───── Material to process ─────

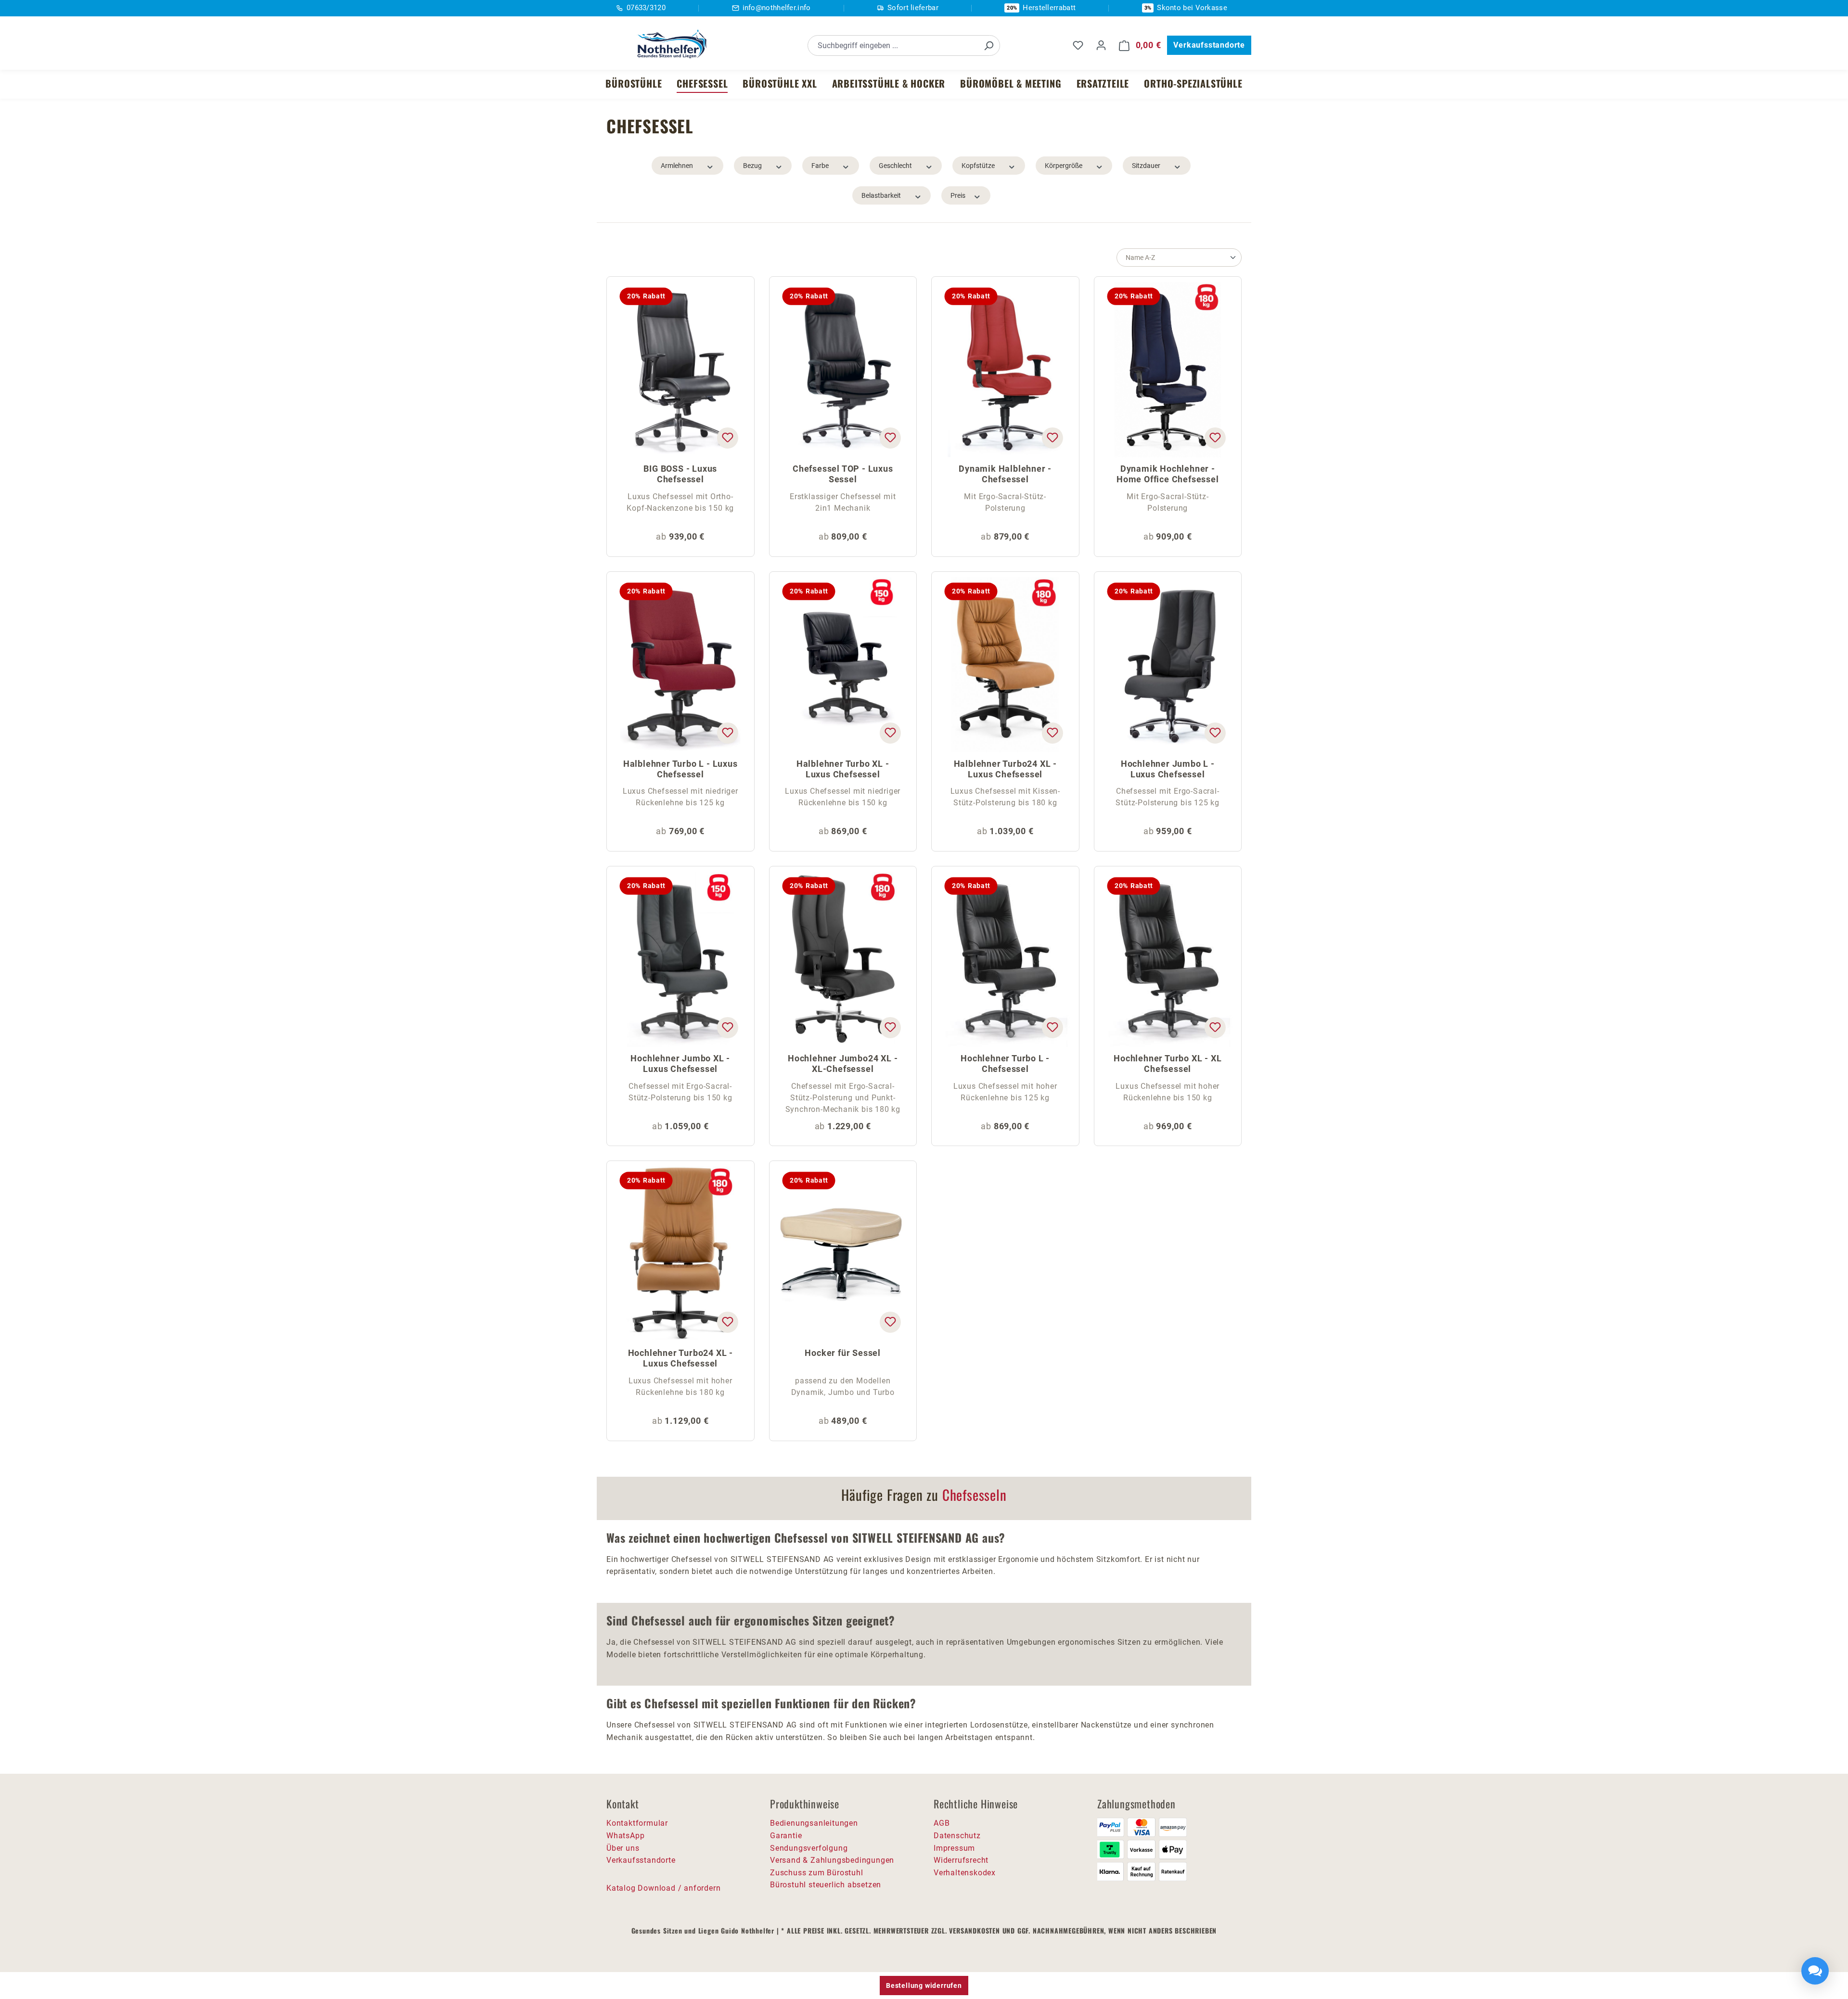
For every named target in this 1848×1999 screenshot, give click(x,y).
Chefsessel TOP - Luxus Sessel (843, 474)
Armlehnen (677, 165)
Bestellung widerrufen (924, 1985)
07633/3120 (646, 7)
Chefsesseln (974, 1494)
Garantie (786, 1835)
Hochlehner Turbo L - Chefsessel (1005, 1063)
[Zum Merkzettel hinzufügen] (727, 438)
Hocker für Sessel (843, 1353)
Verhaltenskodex (965, 1872)
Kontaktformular (637, 1823)
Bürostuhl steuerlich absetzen (825, 1884)
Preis (957, 195)
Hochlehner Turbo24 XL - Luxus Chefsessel (680, 1358)
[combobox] (893, 45)
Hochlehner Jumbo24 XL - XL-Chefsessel (843, 1063)
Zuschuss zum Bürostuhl (816, 1872)
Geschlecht (895, 165)
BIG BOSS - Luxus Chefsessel (680, 474)
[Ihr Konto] (1101, 45)
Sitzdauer (1146, 165)
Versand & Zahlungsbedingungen (832, 1860)
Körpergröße (1063, 165)
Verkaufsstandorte (1209, 45)
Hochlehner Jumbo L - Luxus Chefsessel (1168, 769)
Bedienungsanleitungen (814, 1823)
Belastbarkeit (881, 195)
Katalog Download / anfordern (663, 1888)
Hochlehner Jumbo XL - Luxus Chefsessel (680, 1063)
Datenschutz (957, 1835)
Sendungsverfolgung (808, 1848)
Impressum (954, 1848)
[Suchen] (988, 45)
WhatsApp (625, 1835)
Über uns (622, 1848)
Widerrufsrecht (961, 1860)
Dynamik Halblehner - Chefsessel (1005, 474)
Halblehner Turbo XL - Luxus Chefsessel (842, 769)
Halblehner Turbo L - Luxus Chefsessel (680, 769)
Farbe (820, 165)
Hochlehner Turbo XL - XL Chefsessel (1167, 1063)
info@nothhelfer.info (777, 7)
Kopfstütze (978, 165)
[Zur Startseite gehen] (669, 43)
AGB (942, 1823)
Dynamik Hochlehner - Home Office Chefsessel (1167, 474)
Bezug (752, 165)
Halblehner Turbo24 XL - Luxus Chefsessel (1005, 769)
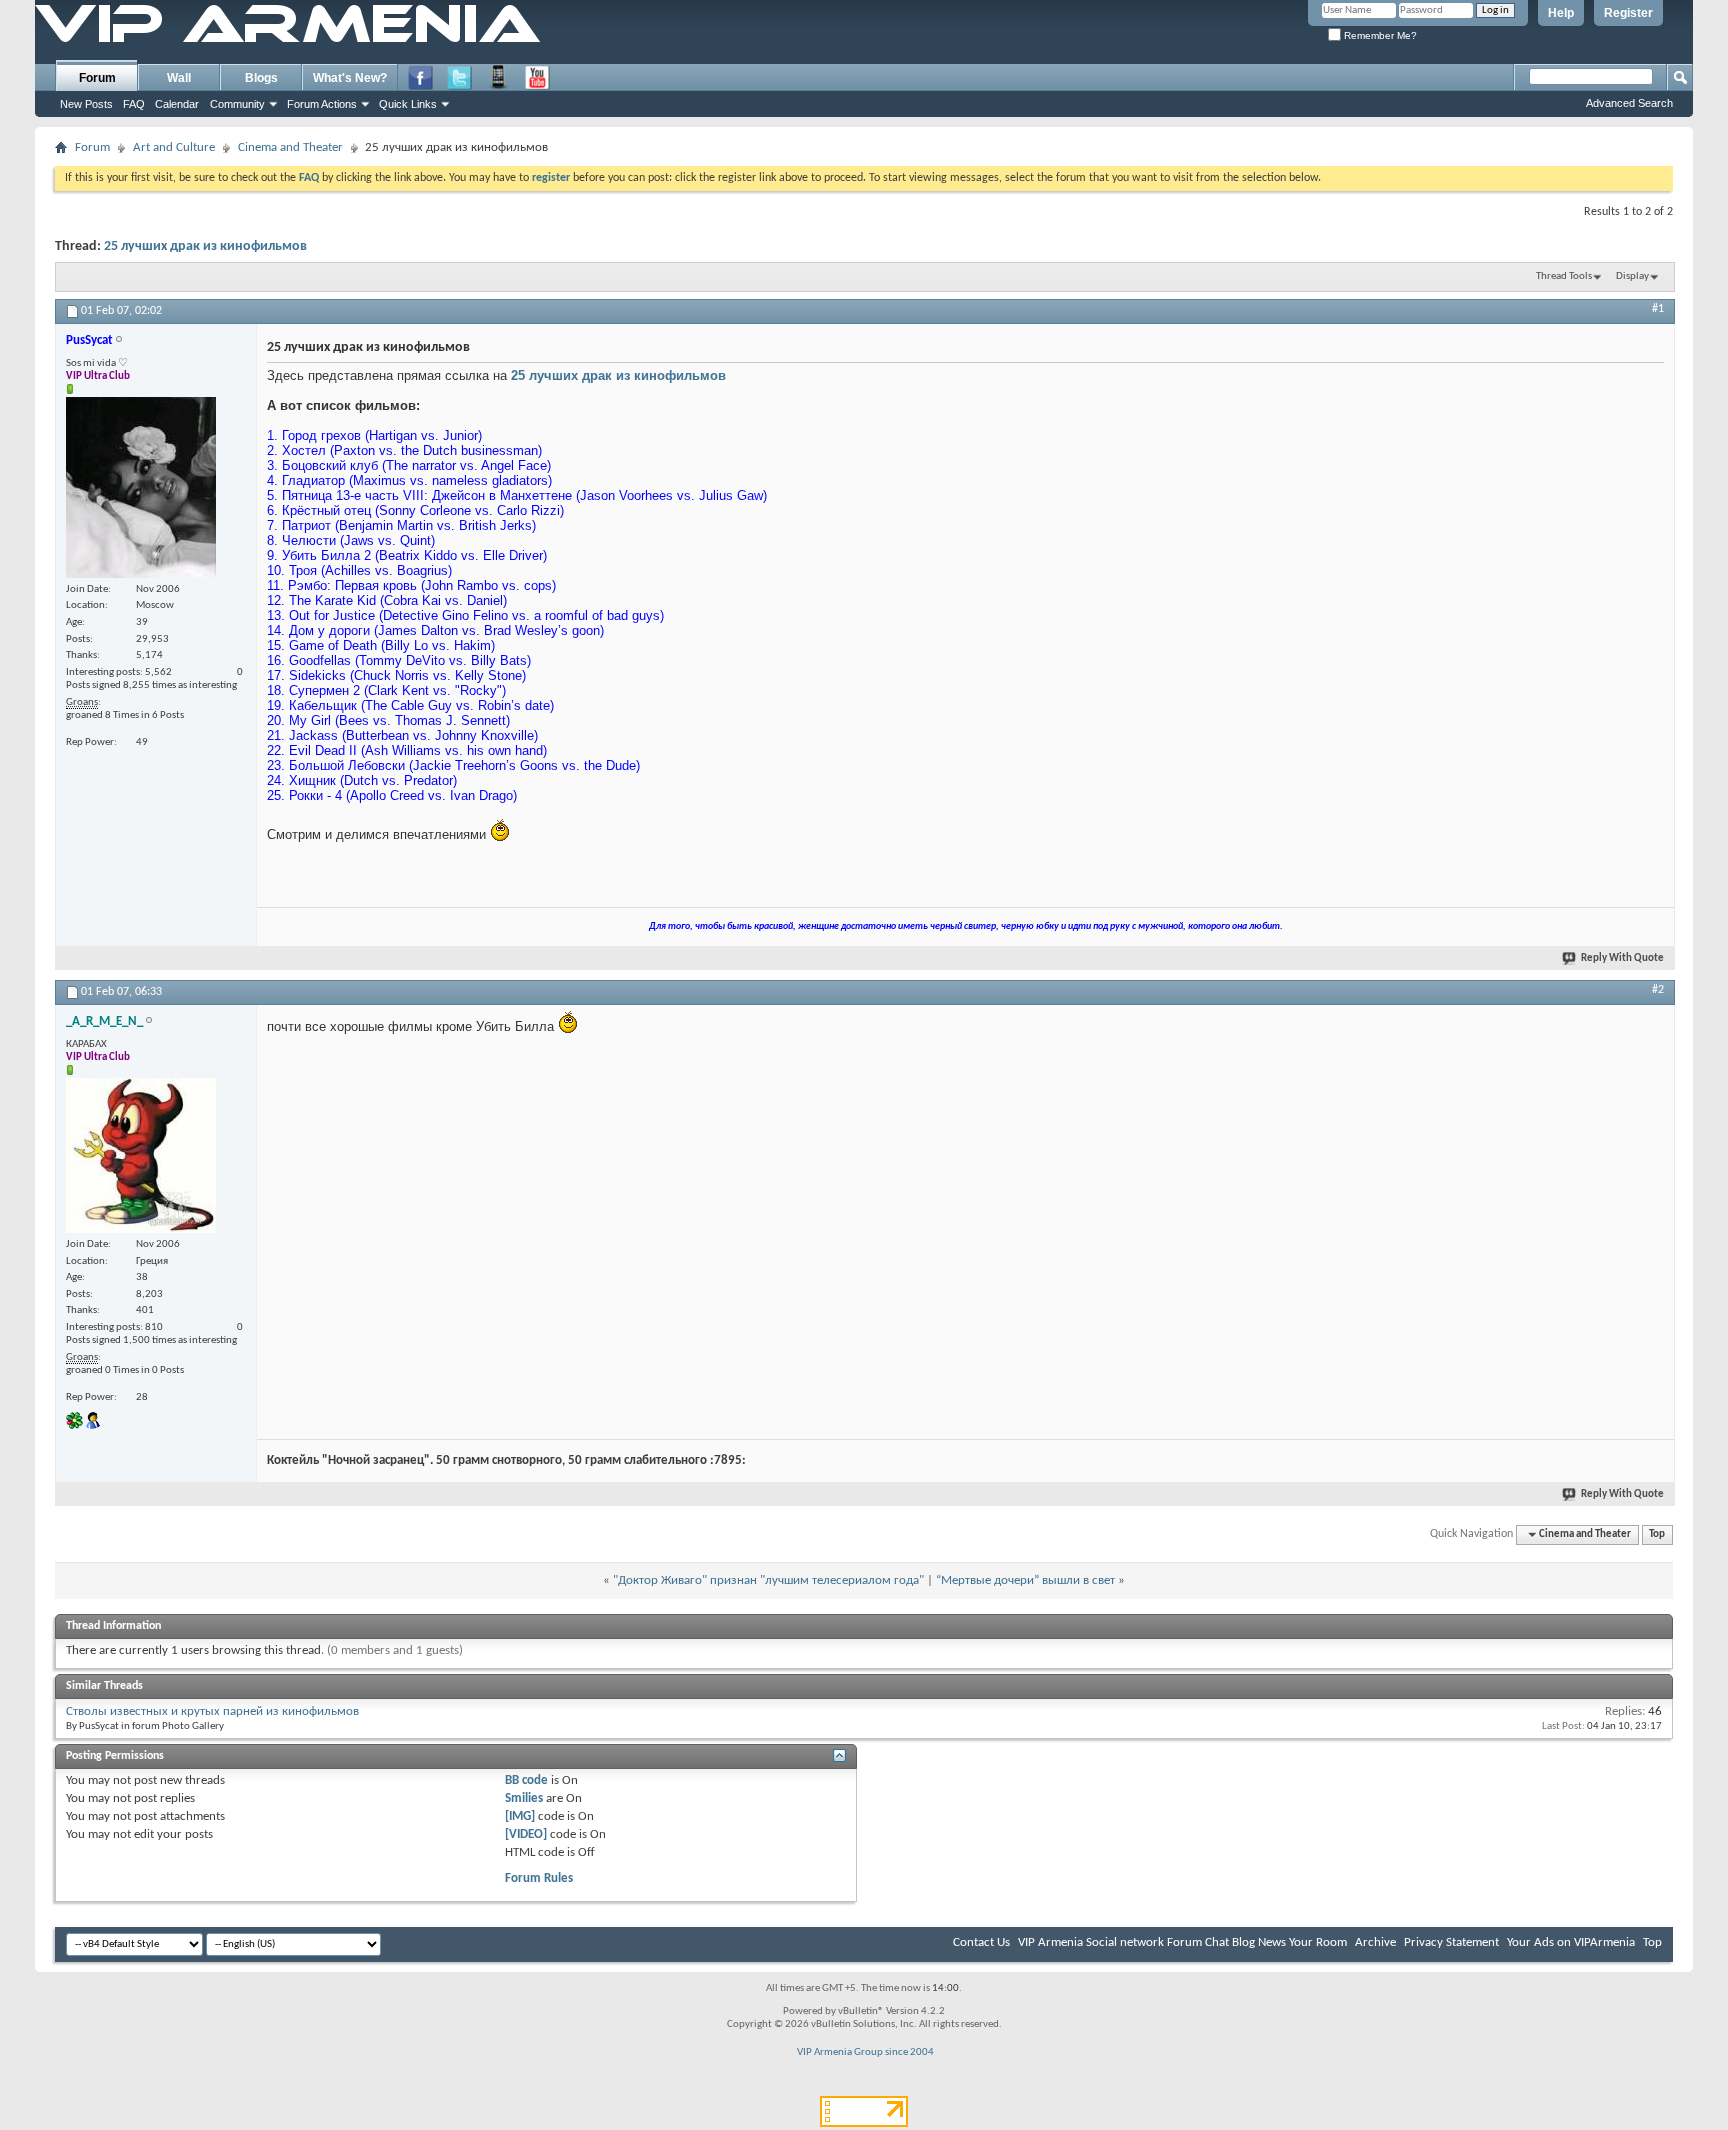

─────

Your assignment
Write out exactly, and only, the lines from the line holding "Zuschuss zum Bürostuhl (816, 1872)" through the end of the data, inclusive, without any pictures.

Task solution
Zuschuss zum Bürostuhl (816, 1872)
Geschlecht (895, 165)
BIG BOSS - Luxus Chefsessel (680, 474)
[Ihr Konto] (1101, 45)
Sitzdauer (1146, 165)
Versand & Zahlungsbedingungen (832, 1860)
Körpergröße (1063, 165)
Verkaufsstandorte (1209, 45)
Hochlehner Jumbo L - Luxus Chefsessel (1168, 769)
Bedienungsanleitungen (814, 1823)
Belastbarkeit (881, 195)
Katalog Download / anfordern (663, 1888)
Hochlehner Jumbo XL - Luxus Chefsessel (680, 1063)
Datenschutz (957, 1835)
Sendungsverfolgung (808, 1848)
Impressum (954, 1848)
[Suchen] (988, 45)
WhatsApp (625, 1835)
Über uns (622, 1848)
Widerrufsrecht (961, 1860)
Dynamik Halblehner - Chefsessel (1005, 474)
Halblehner Turbo XL - Luxus Chefsessel (842, 769)
Halblehner Turbo L - Luxus Chefsessel (680, 769)
Farbe (820, 165)
Hochlehner Turbo XL - XL Chefsessel (1167, 1063)
info@nothhelfer.info (777, 7)
Kopfstütze (978, 165)
[Zur Startseite gehen] (669, 43)
AGB (942, 1823)
Dynamik Hochlehner - Home Office Chefsessel (1167, 474)
Bezug (752, 165)
Halblehner Turbo24 XL - Luxus Chefsessel (1005, 769)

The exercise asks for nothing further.